Another Medibank customer on a Corporate Silver Plus Hospital with Flexi 60 who opts to pay fortnightly will see their payments increase from $75.34 to $78.67 – an increase of 4.42% or $86.58 a year.
Meanwhile, a third customer on a Medibank Corporate Bronze Plus Hospital with Flexi 70 will see their fortnightly premium increased by just 0.89%, with their payment rising from $185.66 to $187.33 – or $42.42 a year.
And a fourth, with a Medibank Basic Healthy Start Hospital No Excess and Healthy Start Extras plan (with a 10% youth discount) will increase by 3.49% – or $46.80 a year.
“What this shows us is that the dollar figure increase really is going to depend on your individual circumstances,” Ms Hambilton says. “It may be as little as a couple of dollars per fortnight on some policies, but an annual increase of nearly $200 for others. You may benefit from moving to a different policy with your same fund or find one that offers greater value with a different insurer.”
According to Ms Hambilton, those with private health insurance should put their policy under the microscope to ensure they’re getting the most bang for their buck.
“While health funds are increasing premiums by an average of 2.9%, we know that the hikes can vary between providers and there’s still time to ensure you’re not paying more than you need to for insurance,” Ms Hambilton says. “Just as you’d compare prices at the grocery store, it’s a good idea to compare the prices of health insurance policies. You may be able to secure the same level of coverage elsewhere for a lower price.
“And, while any price increase can put a strain on the budget amid the cost-of-living crisis, it’s a better idea to switch policies than ditch altogether.
“Public wait times continue to blow out around the country and with flu season just around the corner and COVID-19 cases expected to spike in the cooler months, there’s the potential for elective surgeries to be further postponed. Private health insurance offers choice in your care and can help you access care quicker for elective surgeries.”
Ms Hambilton’s top tips for finding health insurance
- Take advantage of perks and discounts on offer. Health insurers want your business and will often sweeten the deal by offering promotions such as waiving waiting periods, giving you free coverage for a limited time or offering other initiatives such as access to wellbeing and rewards programs. These perks can vary between providers, which is why it’s important to compare.

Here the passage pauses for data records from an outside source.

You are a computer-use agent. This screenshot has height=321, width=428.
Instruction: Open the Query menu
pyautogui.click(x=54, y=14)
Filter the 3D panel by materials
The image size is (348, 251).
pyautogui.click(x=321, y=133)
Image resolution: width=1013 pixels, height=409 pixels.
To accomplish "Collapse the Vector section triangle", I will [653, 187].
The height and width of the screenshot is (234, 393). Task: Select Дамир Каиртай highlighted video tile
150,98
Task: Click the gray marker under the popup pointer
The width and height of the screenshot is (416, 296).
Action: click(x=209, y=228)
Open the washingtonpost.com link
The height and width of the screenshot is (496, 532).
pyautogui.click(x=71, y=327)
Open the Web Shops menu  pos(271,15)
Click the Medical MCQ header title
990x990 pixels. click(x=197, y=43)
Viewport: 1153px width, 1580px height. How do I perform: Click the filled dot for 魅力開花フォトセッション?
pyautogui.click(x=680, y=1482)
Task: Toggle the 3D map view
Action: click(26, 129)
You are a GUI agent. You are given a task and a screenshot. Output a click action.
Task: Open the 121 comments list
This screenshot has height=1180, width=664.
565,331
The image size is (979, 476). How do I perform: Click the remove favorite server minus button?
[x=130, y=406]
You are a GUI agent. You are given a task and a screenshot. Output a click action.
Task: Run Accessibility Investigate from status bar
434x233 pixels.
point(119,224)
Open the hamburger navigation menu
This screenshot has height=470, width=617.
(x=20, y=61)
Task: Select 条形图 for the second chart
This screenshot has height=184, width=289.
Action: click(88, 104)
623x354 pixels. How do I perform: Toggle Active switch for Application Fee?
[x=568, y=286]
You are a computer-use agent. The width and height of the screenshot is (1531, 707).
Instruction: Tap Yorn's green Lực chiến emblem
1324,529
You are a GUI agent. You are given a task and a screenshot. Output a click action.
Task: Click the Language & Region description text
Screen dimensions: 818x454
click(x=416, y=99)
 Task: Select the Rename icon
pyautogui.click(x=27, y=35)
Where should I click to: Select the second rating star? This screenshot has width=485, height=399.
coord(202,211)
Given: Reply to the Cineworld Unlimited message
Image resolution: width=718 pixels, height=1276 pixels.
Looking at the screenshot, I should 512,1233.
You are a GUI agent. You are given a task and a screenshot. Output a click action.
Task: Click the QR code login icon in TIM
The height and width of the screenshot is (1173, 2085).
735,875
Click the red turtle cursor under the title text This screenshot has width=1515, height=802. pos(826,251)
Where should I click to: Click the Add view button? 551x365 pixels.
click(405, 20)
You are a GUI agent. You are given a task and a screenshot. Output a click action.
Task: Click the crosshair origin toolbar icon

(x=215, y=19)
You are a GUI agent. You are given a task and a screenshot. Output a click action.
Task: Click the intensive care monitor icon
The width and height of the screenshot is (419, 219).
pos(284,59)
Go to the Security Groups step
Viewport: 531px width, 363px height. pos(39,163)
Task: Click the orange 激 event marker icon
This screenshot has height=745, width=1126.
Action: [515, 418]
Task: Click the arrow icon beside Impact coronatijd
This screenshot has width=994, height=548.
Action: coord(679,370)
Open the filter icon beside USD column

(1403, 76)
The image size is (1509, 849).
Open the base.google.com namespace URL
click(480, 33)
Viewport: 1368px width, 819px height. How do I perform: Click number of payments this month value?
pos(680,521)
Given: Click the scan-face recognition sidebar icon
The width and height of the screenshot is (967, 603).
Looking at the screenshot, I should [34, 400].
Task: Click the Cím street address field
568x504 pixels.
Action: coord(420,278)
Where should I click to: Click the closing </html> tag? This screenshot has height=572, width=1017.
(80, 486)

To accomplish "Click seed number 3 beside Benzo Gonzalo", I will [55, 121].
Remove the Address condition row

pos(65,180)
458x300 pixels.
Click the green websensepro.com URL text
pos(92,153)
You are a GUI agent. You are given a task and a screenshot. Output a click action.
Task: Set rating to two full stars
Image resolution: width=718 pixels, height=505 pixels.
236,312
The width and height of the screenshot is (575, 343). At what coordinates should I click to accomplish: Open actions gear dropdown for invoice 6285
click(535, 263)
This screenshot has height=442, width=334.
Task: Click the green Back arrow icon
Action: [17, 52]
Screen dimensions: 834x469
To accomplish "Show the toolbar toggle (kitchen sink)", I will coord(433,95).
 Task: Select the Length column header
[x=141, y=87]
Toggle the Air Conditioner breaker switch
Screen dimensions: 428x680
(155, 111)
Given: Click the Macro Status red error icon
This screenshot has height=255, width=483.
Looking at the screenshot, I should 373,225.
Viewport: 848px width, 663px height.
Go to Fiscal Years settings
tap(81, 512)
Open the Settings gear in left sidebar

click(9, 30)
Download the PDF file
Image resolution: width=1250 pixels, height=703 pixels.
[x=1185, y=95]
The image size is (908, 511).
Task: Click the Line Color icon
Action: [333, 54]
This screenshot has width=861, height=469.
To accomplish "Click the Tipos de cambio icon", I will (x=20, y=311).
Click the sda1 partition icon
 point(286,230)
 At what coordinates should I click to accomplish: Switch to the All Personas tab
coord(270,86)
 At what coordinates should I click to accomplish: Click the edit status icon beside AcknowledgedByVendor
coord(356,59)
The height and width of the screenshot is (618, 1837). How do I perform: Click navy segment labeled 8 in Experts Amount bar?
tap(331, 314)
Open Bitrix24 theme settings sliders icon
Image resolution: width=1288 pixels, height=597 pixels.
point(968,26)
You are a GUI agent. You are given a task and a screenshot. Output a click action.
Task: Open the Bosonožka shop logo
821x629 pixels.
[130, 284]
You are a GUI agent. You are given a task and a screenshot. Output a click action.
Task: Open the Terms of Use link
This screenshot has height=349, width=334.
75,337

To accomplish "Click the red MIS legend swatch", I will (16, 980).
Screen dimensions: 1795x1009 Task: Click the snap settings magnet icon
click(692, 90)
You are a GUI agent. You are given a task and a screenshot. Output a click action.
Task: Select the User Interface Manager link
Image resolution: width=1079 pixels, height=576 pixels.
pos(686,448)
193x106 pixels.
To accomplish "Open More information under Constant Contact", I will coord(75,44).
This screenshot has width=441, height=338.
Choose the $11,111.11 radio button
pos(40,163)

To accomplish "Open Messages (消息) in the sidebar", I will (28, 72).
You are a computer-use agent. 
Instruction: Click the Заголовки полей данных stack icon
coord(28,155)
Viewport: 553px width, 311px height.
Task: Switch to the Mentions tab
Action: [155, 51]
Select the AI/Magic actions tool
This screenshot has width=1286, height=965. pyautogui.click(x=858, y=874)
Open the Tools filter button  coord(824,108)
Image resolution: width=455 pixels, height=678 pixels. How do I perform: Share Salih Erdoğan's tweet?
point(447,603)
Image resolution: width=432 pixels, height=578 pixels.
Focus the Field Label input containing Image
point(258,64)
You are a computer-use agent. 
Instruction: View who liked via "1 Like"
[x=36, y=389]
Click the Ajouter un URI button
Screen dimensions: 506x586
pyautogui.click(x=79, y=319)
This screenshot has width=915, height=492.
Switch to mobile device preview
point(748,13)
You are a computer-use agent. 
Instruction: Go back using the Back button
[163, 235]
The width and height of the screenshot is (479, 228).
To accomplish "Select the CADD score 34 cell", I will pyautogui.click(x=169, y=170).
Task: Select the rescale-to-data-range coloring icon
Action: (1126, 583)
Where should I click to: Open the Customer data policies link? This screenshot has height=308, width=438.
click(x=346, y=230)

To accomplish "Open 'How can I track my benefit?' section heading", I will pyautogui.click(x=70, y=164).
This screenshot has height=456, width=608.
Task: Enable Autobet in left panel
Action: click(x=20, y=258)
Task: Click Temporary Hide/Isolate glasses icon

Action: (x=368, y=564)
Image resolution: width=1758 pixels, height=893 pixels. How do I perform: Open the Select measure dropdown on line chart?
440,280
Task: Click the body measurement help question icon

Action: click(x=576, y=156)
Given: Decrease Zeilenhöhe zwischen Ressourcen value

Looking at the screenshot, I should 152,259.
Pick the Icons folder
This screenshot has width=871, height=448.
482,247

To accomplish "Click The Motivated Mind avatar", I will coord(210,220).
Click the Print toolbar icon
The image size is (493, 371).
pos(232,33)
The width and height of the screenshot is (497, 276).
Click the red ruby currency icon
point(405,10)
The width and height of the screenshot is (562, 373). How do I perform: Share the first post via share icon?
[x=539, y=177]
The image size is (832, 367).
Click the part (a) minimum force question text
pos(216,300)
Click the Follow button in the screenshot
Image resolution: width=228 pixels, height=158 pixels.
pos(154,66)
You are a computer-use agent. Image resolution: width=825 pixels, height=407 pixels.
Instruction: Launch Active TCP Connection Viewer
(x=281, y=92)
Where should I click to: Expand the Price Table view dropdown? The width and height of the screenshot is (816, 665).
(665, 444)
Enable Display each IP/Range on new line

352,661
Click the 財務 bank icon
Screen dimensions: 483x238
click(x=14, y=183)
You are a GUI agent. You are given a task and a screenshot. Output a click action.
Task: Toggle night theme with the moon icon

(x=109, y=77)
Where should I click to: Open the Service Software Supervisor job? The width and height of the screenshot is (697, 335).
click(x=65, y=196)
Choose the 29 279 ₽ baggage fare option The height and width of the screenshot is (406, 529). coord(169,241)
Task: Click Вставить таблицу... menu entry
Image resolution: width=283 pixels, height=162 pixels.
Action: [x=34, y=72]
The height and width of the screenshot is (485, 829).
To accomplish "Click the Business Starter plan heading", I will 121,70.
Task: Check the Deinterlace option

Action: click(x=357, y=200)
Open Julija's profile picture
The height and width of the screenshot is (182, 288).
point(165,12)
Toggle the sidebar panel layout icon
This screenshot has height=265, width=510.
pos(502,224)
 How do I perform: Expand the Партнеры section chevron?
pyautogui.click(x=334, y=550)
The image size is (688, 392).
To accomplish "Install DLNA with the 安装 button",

- Cheaper isn’t always the best value. It can be tempting to opt for a policy with a lower premium, but it often comes at the sacrifice of fewer inclusions. Instead, carefully decide what coverage is most important to you and choose a policy that caters to these needs.
- Don’t pay for what you don’t need. Equally, a top level of cover boasts the most inclusions, but this comes at higher premiums and coverage for things you may not need. If your health circumstances have changed, you may be able to snag a better deal, that still covers the things you do need.
- Don’t be put off switching because of waiting periods. Your new fund will recognise any waiting periods you’ve already served if you switch policies. However, you’ll still need to wait for any new or upgraded services and benefits.
- Read the terms and conditions. Before switching or taking out a new policy, ensure you’ve read your policy brochure carefully. Be aware of any inclusions or exclusions, as well as any waiting periods, excess amounts and more, as these can vary between funds.